Nvidia GeForce RTX 4070 Ti: A Beefy GPU Hobbled by Pricing (Again)
(Photo: PCMag)The rebranded RTX 4080 12GB launches tomorrow, Jan. 5. as the RTX 4070 Ti, with $100 knocked off its price tag. Our sister site PCMag has run it through its paces, and we honestly feel like we could just use a text replacement query from the RTX 4080 16GB review. Control+F for 4080, insert 4070 Ti instead. It’s almost the exact same result which is that it’s a potent GPU that’s let down by too-high pricing.
As an example of how rough it is, Zotac didn’t even have pricing for the GPU it sent for review–despite the fact the cards are going on sale tomorrow. This is once again why EVGA got out of this game entirely, we are sure of it. Regardless, it’s still a powerful GPU, but pricing will vary, which makes it tough to gauge its value.
PCMag received a card from Zotac, and it looks like the company’s flagship. It’s named the Zotac GeForce RTX 4070 Ti Amp Extreme Airo, and it’s a large GPU despite using the relatively small AD104 silicon. It’s a triple-slot GPU measuring 13.5 inches in length. That’s the same size as the monstrous RTX 4080 and 4090 GPUs. If you were hoping this GPU would be a bit easier to squeeze inside your case, that is not the, uh, case. However, it’s possible other partner cards will be smaller. It has a maximum boost clock of 2.7GHz and a TDP of 285W. It notably has the 16-pin 12VHPWR cable that’s difficult to attach properly (according to reports). It requires three 8-pin PCIe power cables for the adapter.
The biggest question mark surrounding the 4070 Ti is its narrow 192-bit memory bus, in lieu of the previous card’s 256-bit memory bus. It marks the first time Nvidia has made such a drastic cut to an x70 GPU, and it suffers for it. That’s because it’s also using slightly slower memory than the RTX 4080 as well, reducing memory bandwidth in all directions. Overall it has just 70% of the memory bandwidth of its big brother, and less than its predecessor, the RTX 3070 Ti. It attempts to make up for this with higher clock speeds, however.

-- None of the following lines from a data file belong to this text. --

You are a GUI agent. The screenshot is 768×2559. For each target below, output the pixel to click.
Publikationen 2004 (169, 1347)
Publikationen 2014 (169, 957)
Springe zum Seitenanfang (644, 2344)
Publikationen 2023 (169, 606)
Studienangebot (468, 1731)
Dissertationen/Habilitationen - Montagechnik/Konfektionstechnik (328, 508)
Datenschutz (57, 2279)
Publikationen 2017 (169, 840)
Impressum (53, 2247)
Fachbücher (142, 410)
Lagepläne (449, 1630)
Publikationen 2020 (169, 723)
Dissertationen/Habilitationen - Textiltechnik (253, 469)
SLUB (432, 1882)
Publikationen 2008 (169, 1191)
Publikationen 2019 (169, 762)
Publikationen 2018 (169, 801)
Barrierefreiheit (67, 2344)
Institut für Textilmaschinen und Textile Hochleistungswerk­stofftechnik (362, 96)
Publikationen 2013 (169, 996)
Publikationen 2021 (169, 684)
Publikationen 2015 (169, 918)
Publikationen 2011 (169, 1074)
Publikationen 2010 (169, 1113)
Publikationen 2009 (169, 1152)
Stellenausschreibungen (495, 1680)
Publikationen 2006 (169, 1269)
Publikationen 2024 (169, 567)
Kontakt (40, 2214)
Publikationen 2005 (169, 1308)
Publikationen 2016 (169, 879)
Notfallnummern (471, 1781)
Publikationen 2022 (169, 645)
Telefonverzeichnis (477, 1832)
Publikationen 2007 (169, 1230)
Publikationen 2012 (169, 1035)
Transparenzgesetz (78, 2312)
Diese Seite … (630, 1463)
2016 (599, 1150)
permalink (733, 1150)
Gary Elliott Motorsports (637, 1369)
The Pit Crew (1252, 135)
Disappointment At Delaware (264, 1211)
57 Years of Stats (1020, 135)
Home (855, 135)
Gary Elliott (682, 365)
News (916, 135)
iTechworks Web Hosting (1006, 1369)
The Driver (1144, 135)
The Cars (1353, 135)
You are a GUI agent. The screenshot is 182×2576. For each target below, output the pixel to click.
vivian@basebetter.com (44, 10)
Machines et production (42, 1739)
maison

PCMag tested the GPU on its regular test bench. This consists of an Intel Core i9-12900K CPU that’s liquid-cooled. It’s on an Asus ROG Maximus Z690 Hero motherboard, with 32GB of DDR5 at 5600MHz. A 1,500W Corsair PSU is providing the juice, and it’s running on a 1TB Corsair SSD with the latest version of Windows 11.
Starting with Time Spy Extreme, the new card fares well against the RTX 3090. It beats it by a decent margin, despite consuming 65W less power. That’s a node shrink for you. The problem for Nvidia is the $899 Radeon 7900 XT is a bit faster. Since Nvidia lists $799 as the optional starting price, this GPU will probably be $899 as well, or in that neighborhood. The 4070 Ti does have the upper hand over the Radeon in the Port Royal test. This is expected given Nvidia’s advantage in ray tracing over AMD currently. In the 4K Superposition test, we once again see it topple the RTX 3090 and lose to both Radeons.
In tests involving FSR and DLSS, it’s a mixed bag. In F1 22 with it enabled, both Radeons outpace the RTX 4070 Ti. With it turned off though, the RTX 4070 Ti performs very close to the $999 Radeon 7900 XTX, which is impressive. It once again stomps on the RTX 3090, and it also beats the Radeons in Guardians of the Galaxy in pure rasterization.
In AAA games that don’t utilize ray tracing, the 4070 Ti falls behind both Radeons, with evidence of some bottlenecking at 1080p at 1440p. Still, we can see the Radeons are consistently faster at every resolution when bottlenecking does not occur. If the 4070 Ti was $799, which it won’t be, it would represent a fair value. But if the price goes up to Radeon levels, it’s a worse value if you don’t use ray tracing.
If there’s one area in which this GPU shines, it’s efficiency. It not only runs cool and quiet but pulls less power than both Radeons as well. Incredibly, it only hit 49C in Furmark, which is notorious for melting GPUs. When running F1 22 it was only able to get up to 67C, which is very good. It seems like the GPU’s massive cooler is a bit over-engineered, but it’s hard to argue with the results.
We have to be wary of Nvidia’s marketing here. It stated the price for these cards “starts” at $799, but these will all be partner boards. So that means we may or may not see that price. Looking at other online reviews, some boards are $849, and we imagine some might be even more expensive. That is a tough sell for Nvidia, as the Radeons are clearly a better value. It’s a weird end to a strange saga for this beleaguered GPU that started its life as an RTX 4080. Even with the price theoretically reduced, Nvidia might have another flop on its hands. The company’s GPUs still have an advantage in ray tracing, but that’s still a niche market. We’ll see how the chips fall tomorrow, the 5th, when it officially goes on sale.